The model is specified using formula notation.  Here, Likert.f is the dependent variable and Speaker is the independent variable.  The data= option indicates the data frame that contains the variables.  For the meaning of other options, see ?clm.

##### Define model

library(ordinal)

model = clm(Likert.f ~ Speaker,
data = Data)

##### Analysis of deviance

anova(model, type="II")

Type II Analysis of Deviance Table with Wald chi-square tests

Df  Chisq Pr(>Chisq)
Speaker  2 13.498   0.001172 **

##### Comparison of models analysis

model.null = clm(Likert.f ~ 1, data=Data)

anova(model, model.null)

Likelihood ratio tests of cumulative link models:

no.par    AIC  logLik LR.stat df Pr(>Chisq)
model.null      4 91.693 -41.847
model           6 72.298 -30.149  23.395  2  8.315e-06 ***

### The p-value is for the effect of Speaker

##### Alternate analysis of deviance analysis

library(car)

library(RVAideMemoire)

Anova.clm(model, type = "II")

Analysis of Deviance Table (Type II tests)

LR Chisq Df Pr(>Chisq)
Speaker   23.395  2  8.315e-06 ***

##### Post-hoc test with emmeans

In the emmeans function, model specifies the model object that was previously fitted.  Note the specialized formula where pairwise indicates that all pairwise comparisons should be conducted, and Instructor indicates the variable whose levels will be compared.
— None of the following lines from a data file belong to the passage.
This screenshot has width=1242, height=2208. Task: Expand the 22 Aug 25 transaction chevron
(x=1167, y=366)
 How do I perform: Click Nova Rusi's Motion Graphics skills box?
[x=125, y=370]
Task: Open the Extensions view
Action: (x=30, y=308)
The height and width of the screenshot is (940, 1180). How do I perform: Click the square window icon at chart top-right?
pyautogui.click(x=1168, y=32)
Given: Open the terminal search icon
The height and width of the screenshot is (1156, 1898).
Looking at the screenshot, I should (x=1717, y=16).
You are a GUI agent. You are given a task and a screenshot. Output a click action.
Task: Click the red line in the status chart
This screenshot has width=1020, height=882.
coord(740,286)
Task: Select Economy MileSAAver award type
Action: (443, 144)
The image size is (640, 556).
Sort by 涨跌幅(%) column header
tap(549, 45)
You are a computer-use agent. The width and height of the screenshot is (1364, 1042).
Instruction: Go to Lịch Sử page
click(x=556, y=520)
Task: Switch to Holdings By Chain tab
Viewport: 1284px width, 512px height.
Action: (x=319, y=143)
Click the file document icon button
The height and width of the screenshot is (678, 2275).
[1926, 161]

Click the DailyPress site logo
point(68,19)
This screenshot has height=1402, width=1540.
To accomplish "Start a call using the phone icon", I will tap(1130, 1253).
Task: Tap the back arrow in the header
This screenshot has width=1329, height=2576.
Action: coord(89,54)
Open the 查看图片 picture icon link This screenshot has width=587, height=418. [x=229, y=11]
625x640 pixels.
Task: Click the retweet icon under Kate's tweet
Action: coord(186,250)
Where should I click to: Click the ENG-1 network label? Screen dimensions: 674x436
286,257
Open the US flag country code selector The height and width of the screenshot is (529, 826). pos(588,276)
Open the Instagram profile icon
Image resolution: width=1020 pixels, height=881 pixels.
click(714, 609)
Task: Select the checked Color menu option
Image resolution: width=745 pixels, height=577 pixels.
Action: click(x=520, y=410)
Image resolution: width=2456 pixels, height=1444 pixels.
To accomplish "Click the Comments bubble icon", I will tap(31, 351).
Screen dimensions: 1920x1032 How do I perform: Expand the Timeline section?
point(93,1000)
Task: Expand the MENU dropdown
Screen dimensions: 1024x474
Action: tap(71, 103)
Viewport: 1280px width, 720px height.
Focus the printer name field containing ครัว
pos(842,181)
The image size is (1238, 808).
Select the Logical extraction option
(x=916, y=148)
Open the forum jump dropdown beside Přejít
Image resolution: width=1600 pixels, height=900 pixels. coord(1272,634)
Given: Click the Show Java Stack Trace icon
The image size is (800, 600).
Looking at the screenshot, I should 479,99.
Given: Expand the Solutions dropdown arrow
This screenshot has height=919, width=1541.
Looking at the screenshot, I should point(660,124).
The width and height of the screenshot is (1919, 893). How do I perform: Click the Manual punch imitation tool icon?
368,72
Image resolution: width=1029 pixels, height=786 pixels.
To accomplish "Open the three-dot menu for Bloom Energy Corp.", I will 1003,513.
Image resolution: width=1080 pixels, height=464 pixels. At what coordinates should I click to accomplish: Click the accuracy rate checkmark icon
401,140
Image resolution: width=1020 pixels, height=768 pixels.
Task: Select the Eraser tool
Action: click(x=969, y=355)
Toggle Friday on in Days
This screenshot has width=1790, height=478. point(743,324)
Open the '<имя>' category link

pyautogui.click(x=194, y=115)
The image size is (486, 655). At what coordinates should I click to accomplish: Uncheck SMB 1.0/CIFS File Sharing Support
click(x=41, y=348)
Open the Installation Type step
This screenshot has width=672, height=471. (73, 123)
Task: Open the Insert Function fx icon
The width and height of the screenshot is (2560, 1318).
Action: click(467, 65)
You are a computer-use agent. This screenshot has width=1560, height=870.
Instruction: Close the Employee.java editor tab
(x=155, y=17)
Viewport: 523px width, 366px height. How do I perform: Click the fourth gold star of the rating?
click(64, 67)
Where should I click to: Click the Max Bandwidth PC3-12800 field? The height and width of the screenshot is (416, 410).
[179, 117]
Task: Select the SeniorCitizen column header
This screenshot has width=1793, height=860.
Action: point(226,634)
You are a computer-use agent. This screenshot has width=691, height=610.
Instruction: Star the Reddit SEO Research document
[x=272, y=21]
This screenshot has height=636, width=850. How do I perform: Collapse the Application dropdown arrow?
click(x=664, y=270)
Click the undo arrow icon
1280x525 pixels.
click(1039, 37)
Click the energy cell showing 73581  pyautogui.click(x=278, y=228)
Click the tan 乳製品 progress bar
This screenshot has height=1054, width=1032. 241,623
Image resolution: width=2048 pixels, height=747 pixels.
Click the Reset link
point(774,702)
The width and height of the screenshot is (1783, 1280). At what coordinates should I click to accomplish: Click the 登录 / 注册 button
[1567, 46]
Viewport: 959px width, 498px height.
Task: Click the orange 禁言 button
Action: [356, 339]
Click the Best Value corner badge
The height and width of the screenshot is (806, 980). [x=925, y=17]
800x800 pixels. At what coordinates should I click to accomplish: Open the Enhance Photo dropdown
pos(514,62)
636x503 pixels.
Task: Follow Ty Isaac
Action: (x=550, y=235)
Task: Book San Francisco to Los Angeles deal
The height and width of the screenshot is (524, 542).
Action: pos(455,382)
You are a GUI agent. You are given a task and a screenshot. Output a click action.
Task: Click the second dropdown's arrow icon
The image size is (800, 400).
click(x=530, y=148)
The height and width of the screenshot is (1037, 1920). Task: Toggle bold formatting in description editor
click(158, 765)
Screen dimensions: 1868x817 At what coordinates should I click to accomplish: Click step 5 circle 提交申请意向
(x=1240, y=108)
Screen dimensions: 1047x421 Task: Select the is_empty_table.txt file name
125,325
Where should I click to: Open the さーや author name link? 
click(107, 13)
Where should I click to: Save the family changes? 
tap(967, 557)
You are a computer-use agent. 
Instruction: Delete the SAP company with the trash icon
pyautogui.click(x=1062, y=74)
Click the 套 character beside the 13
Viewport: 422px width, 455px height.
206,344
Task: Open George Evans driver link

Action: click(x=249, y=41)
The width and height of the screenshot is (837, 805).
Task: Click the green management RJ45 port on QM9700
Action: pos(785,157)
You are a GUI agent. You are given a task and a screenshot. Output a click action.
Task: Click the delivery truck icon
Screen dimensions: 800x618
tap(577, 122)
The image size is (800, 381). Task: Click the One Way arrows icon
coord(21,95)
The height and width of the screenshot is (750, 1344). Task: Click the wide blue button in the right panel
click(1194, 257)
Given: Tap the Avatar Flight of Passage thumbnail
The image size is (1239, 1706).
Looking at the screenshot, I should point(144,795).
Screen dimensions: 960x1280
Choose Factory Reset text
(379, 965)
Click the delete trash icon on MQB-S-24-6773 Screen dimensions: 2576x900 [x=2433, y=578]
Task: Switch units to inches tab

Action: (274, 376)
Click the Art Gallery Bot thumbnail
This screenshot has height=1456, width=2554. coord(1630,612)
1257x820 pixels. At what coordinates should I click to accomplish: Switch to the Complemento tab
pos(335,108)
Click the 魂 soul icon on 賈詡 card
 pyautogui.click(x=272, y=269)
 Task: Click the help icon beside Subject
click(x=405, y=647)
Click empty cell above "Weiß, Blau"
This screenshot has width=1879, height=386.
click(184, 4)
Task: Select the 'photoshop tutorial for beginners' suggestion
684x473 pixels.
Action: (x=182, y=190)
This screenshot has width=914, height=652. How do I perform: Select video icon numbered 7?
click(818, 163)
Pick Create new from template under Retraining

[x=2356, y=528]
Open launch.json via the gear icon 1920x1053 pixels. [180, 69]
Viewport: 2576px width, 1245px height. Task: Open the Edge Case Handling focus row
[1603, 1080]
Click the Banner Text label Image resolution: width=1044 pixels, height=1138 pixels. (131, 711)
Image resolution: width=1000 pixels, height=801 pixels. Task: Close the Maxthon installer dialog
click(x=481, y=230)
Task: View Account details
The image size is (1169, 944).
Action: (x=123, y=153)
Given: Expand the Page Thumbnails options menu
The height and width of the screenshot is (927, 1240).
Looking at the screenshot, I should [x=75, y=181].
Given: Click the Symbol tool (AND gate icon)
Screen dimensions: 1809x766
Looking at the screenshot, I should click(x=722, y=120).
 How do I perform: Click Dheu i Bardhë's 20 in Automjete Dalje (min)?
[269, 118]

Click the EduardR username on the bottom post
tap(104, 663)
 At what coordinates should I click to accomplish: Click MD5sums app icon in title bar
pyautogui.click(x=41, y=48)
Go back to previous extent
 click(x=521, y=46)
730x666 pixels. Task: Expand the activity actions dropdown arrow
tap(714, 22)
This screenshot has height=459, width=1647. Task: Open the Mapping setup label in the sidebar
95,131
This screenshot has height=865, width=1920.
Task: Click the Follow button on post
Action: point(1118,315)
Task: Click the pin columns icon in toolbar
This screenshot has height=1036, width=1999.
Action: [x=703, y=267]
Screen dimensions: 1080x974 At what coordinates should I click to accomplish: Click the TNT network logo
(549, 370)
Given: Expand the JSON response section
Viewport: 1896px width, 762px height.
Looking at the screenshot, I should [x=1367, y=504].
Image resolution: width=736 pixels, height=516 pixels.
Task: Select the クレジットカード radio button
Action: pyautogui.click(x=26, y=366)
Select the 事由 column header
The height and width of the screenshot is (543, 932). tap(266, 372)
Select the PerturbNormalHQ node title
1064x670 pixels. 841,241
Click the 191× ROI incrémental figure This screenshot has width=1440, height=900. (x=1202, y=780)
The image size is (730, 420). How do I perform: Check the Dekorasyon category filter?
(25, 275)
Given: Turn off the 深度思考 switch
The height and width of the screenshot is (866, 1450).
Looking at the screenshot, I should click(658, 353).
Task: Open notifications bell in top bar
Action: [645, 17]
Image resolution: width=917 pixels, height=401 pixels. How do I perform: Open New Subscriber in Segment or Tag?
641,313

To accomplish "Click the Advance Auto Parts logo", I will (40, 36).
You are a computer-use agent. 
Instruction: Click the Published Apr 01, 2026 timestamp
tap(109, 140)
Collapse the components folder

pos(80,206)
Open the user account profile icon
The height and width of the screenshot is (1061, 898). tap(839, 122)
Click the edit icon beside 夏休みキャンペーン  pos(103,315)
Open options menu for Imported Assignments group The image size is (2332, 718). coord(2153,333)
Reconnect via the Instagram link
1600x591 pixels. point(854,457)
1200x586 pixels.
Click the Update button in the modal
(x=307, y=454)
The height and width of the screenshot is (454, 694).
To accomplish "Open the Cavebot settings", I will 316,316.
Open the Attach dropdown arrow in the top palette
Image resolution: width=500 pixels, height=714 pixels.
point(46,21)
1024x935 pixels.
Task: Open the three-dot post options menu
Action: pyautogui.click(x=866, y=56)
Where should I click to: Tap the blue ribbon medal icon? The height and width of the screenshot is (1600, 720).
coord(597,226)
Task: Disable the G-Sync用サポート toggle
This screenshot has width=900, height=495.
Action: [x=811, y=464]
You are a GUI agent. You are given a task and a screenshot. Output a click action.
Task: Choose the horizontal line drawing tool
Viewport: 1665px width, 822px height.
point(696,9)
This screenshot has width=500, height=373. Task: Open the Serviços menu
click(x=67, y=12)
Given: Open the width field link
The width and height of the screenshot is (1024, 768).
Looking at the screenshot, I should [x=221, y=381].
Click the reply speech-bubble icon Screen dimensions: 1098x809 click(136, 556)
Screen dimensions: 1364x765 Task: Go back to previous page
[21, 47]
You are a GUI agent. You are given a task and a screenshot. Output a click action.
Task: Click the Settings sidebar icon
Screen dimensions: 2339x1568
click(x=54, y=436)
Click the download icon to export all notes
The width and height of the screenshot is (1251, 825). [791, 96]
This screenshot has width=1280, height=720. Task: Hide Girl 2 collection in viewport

For clm model objects, the emmean, SE, LCL, and UCL values should be ignored, unless specific options in emmeans are selected.

library(emmeans)

marginal = emmeans(model,
~ Speaker)

pairs(marginal,

contrast        estimate    SE  df z.ratio p.value
Pooh - Piglet      4.944 1.376 Inf   3.592  0.0010
Pooh - Tigger      0.634 0.906 Inf   0.700  0.7636
Piglet - Tigger   -4.310 1.317 Inf  -3.272  0.0031

P value adjustment: tukey method for comparing a family of 3 estimates

library(multcomp)

cld(marginal, Letters=letters)

Speaker emmean    SE  df asymp.LCL asymp.UCL .group
Piglet   -1.78 0.776 Inf    -3.304    -0.263  a
Tigger    2.53 0.841 Inf     0.878     4.175   b
Pooh      3.16 0.891 Inf     1.413     4.907   b

Confidence level used: 0.95
P value adjustment: tukey method for comparing a family of 3 estimates
significance level used: alpha = 0.05

NOTE: Compact letter displays can be misleading
because they show NON-findings rather than findings.
Consider using 'pairs()', 'pwpp()', or 'pwpm()' instead.

### Groups sharing a letter in .group are not significantly different

### Remember to ignore “emmean”, “SE”, “LCL”, and “UCL” for CLM

##### Check model assumptions

nominal_test(model)

Tests of nominal effects

formula: Likert.f ~ Speaker
Df  logLik    AIC LRT Pr(>Chi)
<none>     -30.149 72.298
Speaker

###  No p-value

scale_test(model)

Tests of scale effects

formula: Likert.f ~ Speaker
Df  logLik    AIC     LRT Pr(>Chi)
<none>     -30.149 72.298
Speaker  2 -29.839 75.677 0.62096   0.7331

###  No violation in assumptions

#### Effect size statistics

Appropriate effect size statistics may include those appropriate for the Kruskal–Wallis test.